だがその計画も、反乱軍にデス・スターの設計図を奪われるという事件によって、狂わされる。オルデランの元老院議員にして反乱勢力の指導者であるレイア・オーガナを捕らえ、反皇帝派の根拠地の一つであるオルデランを破壊して、デス・スターの威力を示してみたものの、設計図は取り返せず、オーガナの救出のためにデス・スターに乗り込んできたルーク・スカイウォーカーらには逃げられる。だが、彼らの宇宙船に発信機を取り付けることで、反乱軍の秘密基地のありかを探し出すことには成功し、ターキンは一路、惑星ヤヴィンへと向かう。
しかし反乱軍は、すでにデス・スターの弱点を割り出していた。その廃熱ダクトにプロトン魚雷を打ち込めば、反応炉は大爆発を起こす。ここに、ヤヴィンが潰されるのが先か、デス・スターが破壊されるのが先か、というチキンレースが始まった。ターキンはデス・スターの勝利を信じて疑わなかった。

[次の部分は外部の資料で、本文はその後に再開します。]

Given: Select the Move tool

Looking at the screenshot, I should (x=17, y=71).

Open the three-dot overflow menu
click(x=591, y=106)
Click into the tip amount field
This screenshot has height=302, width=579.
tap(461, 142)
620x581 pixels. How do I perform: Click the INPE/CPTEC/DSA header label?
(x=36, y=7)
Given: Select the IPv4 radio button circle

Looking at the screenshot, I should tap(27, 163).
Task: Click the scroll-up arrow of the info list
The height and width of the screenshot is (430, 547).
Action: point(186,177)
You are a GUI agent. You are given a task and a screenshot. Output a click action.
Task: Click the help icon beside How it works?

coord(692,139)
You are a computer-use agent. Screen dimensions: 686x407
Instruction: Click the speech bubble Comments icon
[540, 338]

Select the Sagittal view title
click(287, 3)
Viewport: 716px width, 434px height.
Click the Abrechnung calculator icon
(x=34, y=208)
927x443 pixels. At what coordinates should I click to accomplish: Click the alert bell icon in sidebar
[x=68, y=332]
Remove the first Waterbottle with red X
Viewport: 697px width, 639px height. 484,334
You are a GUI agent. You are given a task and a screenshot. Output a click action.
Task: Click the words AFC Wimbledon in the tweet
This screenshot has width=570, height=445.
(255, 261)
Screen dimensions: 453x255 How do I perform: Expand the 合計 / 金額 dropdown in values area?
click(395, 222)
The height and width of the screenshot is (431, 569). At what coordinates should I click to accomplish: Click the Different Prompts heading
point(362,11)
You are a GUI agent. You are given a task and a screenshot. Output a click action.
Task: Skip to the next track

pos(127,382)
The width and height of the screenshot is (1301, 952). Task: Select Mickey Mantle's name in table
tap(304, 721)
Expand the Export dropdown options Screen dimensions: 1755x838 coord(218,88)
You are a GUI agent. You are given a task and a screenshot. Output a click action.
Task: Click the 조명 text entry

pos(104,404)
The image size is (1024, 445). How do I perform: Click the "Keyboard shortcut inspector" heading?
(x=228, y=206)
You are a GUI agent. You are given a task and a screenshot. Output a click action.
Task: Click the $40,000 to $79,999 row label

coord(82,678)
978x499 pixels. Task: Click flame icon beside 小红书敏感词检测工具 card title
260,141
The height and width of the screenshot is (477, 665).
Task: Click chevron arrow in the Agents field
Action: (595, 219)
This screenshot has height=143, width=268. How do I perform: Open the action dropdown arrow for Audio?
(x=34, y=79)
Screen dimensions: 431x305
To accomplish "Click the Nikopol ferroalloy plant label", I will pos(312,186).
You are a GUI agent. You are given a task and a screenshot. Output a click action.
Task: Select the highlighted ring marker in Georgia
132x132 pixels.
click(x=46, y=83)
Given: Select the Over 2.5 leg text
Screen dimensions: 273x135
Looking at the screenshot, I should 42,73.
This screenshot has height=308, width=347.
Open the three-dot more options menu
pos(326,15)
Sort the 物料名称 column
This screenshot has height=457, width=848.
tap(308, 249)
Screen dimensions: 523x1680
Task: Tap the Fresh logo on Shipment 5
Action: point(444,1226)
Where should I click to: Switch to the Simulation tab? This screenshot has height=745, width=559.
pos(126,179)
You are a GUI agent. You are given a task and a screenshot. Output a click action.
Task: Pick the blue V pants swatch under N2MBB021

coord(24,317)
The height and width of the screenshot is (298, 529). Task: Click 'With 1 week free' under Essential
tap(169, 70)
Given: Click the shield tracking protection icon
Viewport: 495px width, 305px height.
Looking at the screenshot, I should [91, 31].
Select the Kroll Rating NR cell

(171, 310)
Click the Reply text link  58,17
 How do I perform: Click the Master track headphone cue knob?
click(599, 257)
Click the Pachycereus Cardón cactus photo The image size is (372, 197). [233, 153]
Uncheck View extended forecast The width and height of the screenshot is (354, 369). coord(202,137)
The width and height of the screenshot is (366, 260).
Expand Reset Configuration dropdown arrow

だが結局、ルーク・スカイウォーカーという農夫の青年によってデス・スターは破壊され、ターキン自身も運命を共にする。
この戦いで生き残ったのは、若干のパイロットと、ダース・ヴェイダー、シャトルでデス・スターを離れていたマキシミリアン・ヴィアーズ大佐のみであった。
[編集] ターキンの死が銀河に与えた影響
彼の死は、銀河系、特にアウター・リムに多大な影響を与えた。彼は帝国草創期、または共和国期から皇帝を支持していた人物であり、帝国の成立とあいまって、治安の悪いアウター・リムを統治するための数々の特権を与えられていた。デス・スター建造の監督権を与えられていたことからも、その権力の大きさが伺える。ヤヴィンでの敗北は、アウター・リムを統治していた権力機構の最高司令部を一気に取り払うことになってしまったのだ。各地では反乱の火の手が上がり、反乱同盟軍は一気に勢力を拡大した。
帝国側でもこれを鎮圧すべく、スーパー・スター・デストロイヤー「エグゼクター」を建造し、第一級の艦船からなる機動艦隊「死の小艦隊」を編成し、皇帝の第一の弟子であるシスの暗黒卿ダース・ヴェイダーに指揮を任せ、追撃と反乱の鎮圧を行わせた。
ターキンの後継者として、グランドモフ・アーダス・ケインがアウター・リムの統括を行ったが、彼に与えられた権限はターキンのそれと比べるべくもなかった。彼は皇帝の死後、帝国からの分離を宣言してペンタスター同盟に加わるも、後に暗殺される。